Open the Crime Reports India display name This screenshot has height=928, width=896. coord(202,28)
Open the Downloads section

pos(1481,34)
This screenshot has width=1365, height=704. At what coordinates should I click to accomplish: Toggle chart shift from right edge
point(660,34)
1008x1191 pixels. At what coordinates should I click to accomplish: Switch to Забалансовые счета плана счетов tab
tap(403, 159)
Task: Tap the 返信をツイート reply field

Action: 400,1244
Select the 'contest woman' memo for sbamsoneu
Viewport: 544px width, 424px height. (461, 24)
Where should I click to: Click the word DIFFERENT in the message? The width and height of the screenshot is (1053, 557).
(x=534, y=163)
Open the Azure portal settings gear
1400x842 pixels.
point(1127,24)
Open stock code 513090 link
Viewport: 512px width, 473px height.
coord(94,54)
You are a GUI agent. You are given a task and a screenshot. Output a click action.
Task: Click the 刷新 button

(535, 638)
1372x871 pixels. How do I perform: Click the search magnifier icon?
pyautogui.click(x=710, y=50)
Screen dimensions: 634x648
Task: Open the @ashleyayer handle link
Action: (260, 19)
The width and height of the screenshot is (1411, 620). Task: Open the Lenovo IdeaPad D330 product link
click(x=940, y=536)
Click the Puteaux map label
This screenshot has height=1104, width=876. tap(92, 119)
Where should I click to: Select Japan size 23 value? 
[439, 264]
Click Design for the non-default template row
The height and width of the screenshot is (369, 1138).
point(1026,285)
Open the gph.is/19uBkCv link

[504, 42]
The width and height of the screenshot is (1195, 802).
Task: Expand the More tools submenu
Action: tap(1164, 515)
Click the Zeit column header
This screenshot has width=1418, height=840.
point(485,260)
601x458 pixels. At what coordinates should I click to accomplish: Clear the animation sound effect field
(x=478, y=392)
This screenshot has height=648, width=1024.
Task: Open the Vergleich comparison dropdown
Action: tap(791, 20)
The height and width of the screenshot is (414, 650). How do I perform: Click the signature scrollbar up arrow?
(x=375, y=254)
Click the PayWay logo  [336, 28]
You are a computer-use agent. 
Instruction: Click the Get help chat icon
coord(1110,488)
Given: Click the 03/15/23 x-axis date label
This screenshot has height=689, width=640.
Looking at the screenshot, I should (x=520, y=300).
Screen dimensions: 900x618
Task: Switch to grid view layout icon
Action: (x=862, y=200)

> [Instructions for the task]
Return the data exactly, every line included.

> [Result of this task]
Open the Crime Reports India display name This screenshot has height=928, width=896. coord(202,28)
Open the Downloads section

pos(1481,34)
This screenshot has width=1365, height=704. At what coordinates should I click to accomplish: Toggle chart shift from right edge
point(660,34)
1008x1191 pixels. At what coordinates should I click to accomplish: Switch to Забалансовые счета плана счетов tab
tap(403, 159)
Task: Tap the 返信をツイート reply field

Action: 400,1244
Select the 'contest woman' memo for sbamsoneu
Viewport: 544px width, 424px height. (461, 24)
Where should I click to: Click the word DIFFERENT in the message? The width and height of the screenshot is (1053, 557).
(x=534, y=163)
Open the Azure portal settings gear
1400x842 pixels.
point(1127,24)
Open stock code 513090 link
Viewport: 512px width, 473px height.
coord(94,54)
You are a GUI agent. You are given a task and a screenshot. Output a click action.
Task: Click the 刷新 button

(535, 638)
1372x871 pixels. How do I perform: Click the search magnifier icon?
pyautogui.click(x=710, y=50)
Screen dimensions: 634x648
Task: Open the @ashleyayer handle link
Action: (260, 19)
The width and height of the screenshot is (1411, 620). Task: Open the Lenovo IdeaPad D330 product link
click(x=940, y=536)
Click the Puteaux map label
This screenshot has height=1104, width=876. tap(92, 119)
Where should I click to: Select Japan size 23 value? 
[439, 264]
Click Design for the non-default template row
The height and width of the screenshot is (369, 1138).
point(1026,285)
Open the gph.is/19uBkCv link

[504, 42]
The width and height of the screenshot is (1195, 802).
Task: Expand the More tools submenu
Action: tap(1164, 515)
Click the Zeit column header
This screenshot has width=1418, height=840.
point(485,260)
601x458 pixels. At what coordinates should I click to accomplish: Clear the animation sound effect field
(x=478, y=392)
This screenshot has height=648, width=1024.
Task: Open the Vergleich comparison dropdown
Action: tap(791, 20)
The height and width of the screenshot is (414, 650). How do I perform: Click the signature scrollbar up arrow?
(x=375, y=254)
Click the PayWay logo  [336, 28]
You are a computer-use agent. 
Instruction: Click the Get help chat icon
coord(1110,488)
Given: Click the 03/15/23 x-axis date label
This screenshot has height=689, width=640.
Looking at the screenshot, I should (x=520, y=300).
Screen dimensions: 900x618
Task: Switch to grid view layout icon
Action: (x=862, y=200)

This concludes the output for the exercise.